Os dados:
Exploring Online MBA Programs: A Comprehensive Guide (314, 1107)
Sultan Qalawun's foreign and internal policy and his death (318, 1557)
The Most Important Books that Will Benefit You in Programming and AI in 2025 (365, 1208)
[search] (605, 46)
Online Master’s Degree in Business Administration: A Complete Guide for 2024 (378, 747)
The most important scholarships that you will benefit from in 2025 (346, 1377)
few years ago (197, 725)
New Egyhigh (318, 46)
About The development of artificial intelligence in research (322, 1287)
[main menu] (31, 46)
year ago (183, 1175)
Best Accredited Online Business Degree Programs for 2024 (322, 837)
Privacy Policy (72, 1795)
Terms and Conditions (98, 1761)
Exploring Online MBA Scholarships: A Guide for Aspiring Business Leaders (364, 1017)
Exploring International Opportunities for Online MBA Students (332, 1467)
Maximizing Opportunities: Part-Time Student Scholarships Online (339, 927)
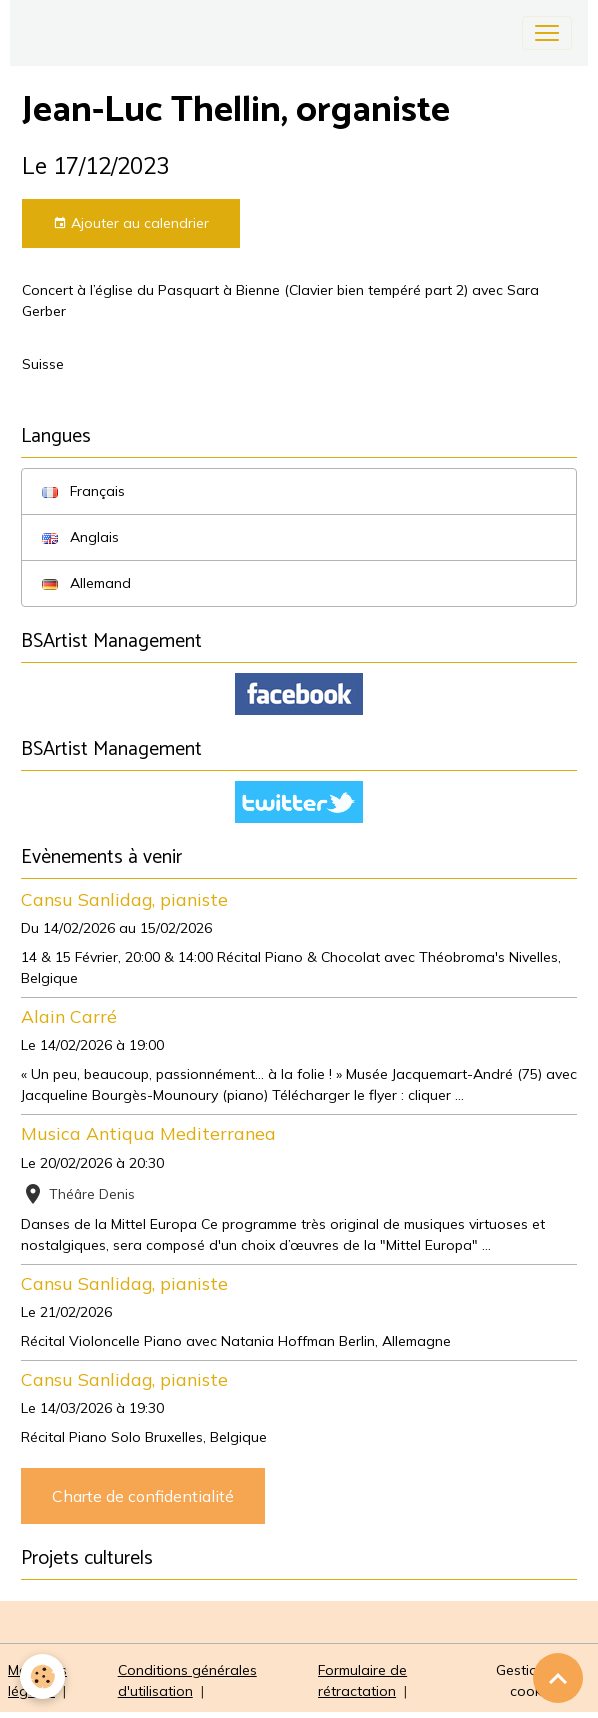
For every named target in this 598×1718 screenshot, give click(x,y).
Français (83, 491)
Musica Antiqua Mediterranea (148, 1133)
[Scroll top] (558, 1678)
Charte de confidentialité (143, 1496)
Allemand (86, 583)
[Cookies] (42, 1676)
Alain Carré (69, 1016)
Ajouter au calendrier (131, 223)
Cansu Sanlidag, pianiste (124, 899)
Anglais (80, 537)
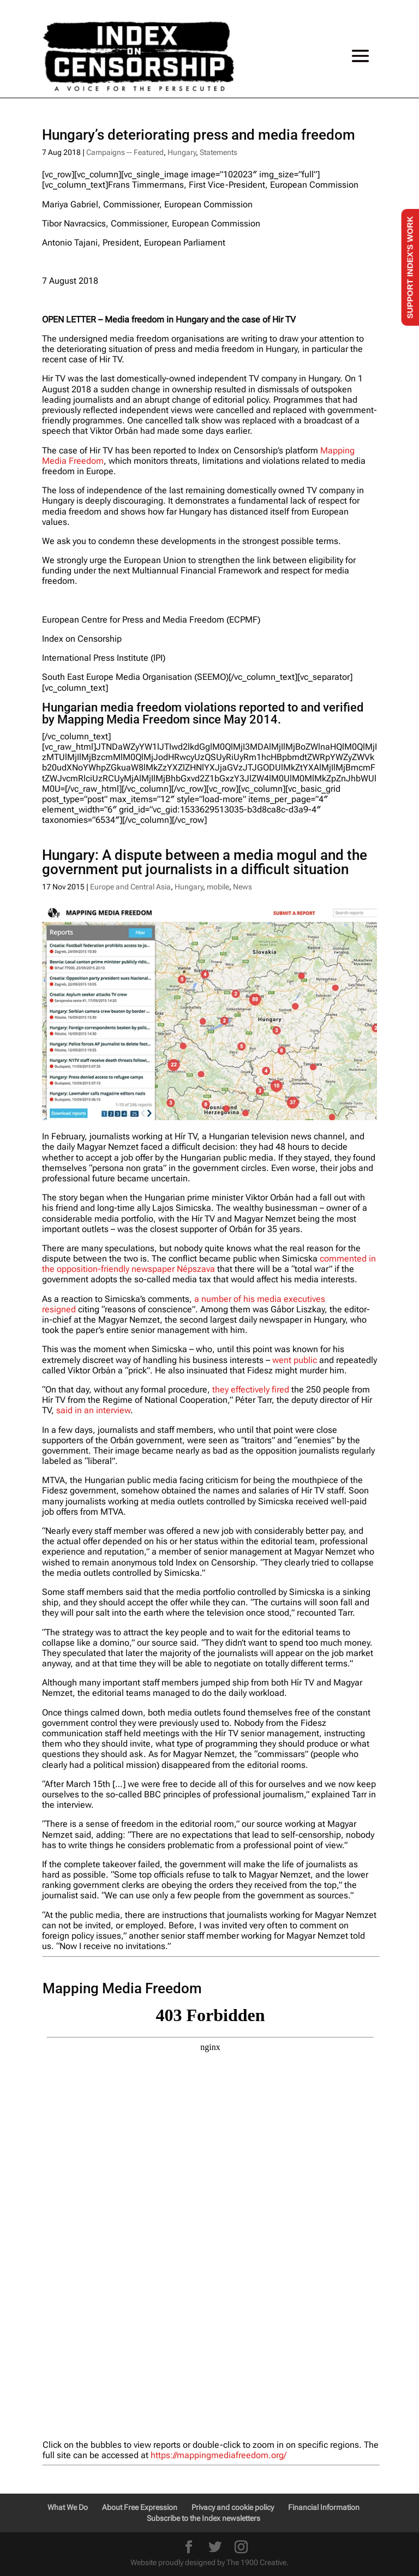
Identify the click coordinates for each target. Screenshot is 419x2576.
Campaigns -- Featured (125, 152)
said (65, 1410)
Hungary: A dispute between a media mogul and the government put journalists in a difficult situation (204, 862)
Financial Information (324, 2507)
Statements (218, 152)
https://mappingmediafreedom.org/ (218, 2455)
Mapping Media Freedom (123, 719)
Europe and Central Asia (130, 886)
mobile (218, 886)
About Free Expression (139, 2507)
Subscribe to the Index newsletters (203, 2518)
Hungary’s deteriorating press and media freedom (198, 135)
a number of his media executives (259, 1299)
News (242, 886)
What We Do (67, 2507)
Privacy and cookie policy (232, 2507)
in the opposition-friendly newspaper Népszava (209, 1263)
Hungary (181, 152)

Descrição do problema: Extraia das entradas todas as linhas em que aparece a palavra "Guide".

Resultado final:
Exploring Online MBA Programs: A Comprehensive Guide (314, 1107)
Online Master’s Degree in Business Administration: A Complete Guide for 2024 (378, 747)
Exploring Online MBA Scholarships: A Guide for Aspiring Business Leaders (364, 1017)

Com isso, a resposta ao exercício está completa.